Passion Pit – « Gossamer »

pp180Album
(Columbia)
23/07/2012
Synth pop

Beaucoup avaient fait tout un foin de « Manners« , le premier album de Passion Pit sorti en 2009. Trop tranquillement installé sur les rails d’un succès bien tracé par MGMT, et manifestement encore beaucoup trop vert, le combo de Michael Angelakos avait alors eu toutes les peines du monde pour justifier le buzz qui l’entourait. Parvenant néanmoins à marquer quelques esprits, le groupe de Boston n’avait pas manqué de faire débat. Pourtant, alors que sonne l’heure fatidique de la confirmation et que les détracteurs ne l’attendaient de toute façon pas, les plus confiants cachent l’assurance affichée jadis.
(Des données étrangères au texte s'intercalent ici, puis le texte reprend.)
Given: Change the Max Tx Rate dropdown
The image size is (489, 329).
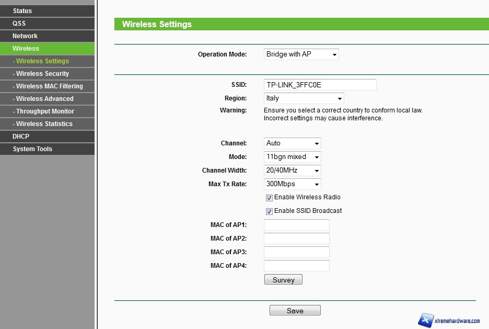Looking at the screenshot, I should point(292,184).
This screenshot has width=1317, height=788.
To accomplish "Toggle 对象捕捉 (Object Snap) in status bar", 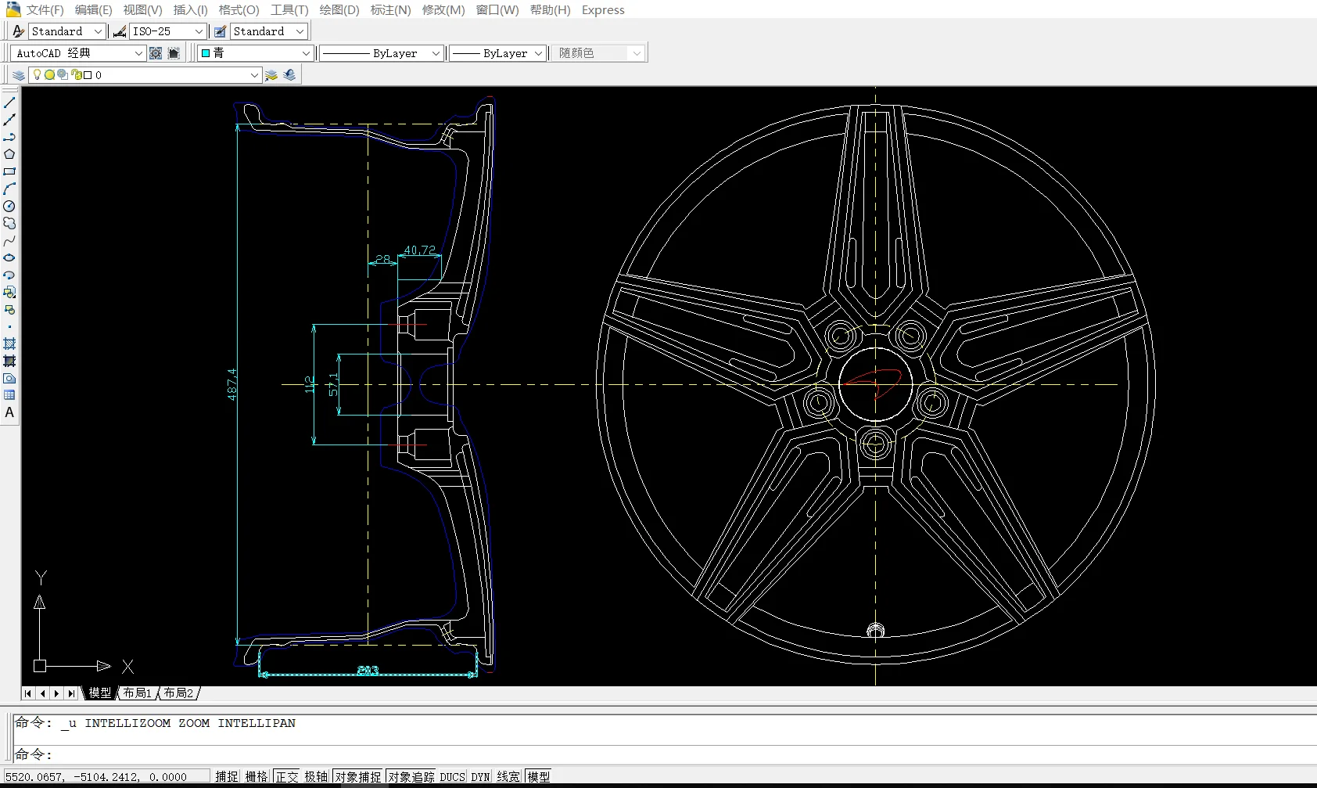I will tap(358, 776).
Et pour cause: la tendance n’est plus forcément à la synth-pop, et le frontman n’en finit plus de se dépatouiller avec les troubles bipolaires dont il souffre depuis des lustres, une maladie qui semble s’installer plus durablement encore depuis que Passion Pit doit faire avec une certaine médiatisation.

Moins accessible car plus ambitieux et personnel que son prédécesseur, « Gossamer » ne tient pourtant pas toutes ses promesses. Loin de là. Disons même qu’il fera camper chacun sur ses positions, partagera l’opinion autant qu’il multiplie les antagonismes. Parce que derrière cette pochette rose illustrant toute la légèreté des saisons ensoleillées se cachent autant de mélodies efficaces bien souvent ramenées à la réalité par de sombres reflets. Ainsi, l’ouverture « Take a Walk » s’offre naturellement un statut de tube en puissance tout en abordant un sujet aussi lourd que la politique d’immigration, avant que « I’ll Be Allright » se montre aussi efficace et que Angelakos y livre un de ses textes les plus personnels.

Jusque là tout allait bien. C’était sans compter sur l’intervention de plusieurs titres dont on comprendrait aisément qu’ils soient rédhibitoires pour beaucoup d’oreilles venues à leur rencontre. Difficile en effet de ne pas rester bouche bée devant le peu d’exigence incarnée par les hymnes adolescents (« Carried Away ») et les mièvreries pop RnB (« Constant Conversation ») qui jonchent « Gossamer », autant de morceaux si formatés qu’ils en deviendraient presque vulgaires. Alors, pour rattraper le coup, Passion Pit se voit dans l’obligation de redoubler d’effort, tente le tout pour le tout avec « Mirrored Sea », « Cry Like a Ghost » ou « Love Is Greed » qui parviennent à susciter un peu d’intérêt uniquement grâce à la médiocrité de leurs prédécesseurs. Ajoutez à cela quelques arrangements de mauvais goût qui réussissent à ternir le moindre bon argument (« Hideaway » et son refrain totalement radiophonique), et « Gossamer » reflètent plus que jamais le gâchis d’un potentiel qui, par contre, ne fait pas de doute. Malheureusement, il est peut être déjà trop tard.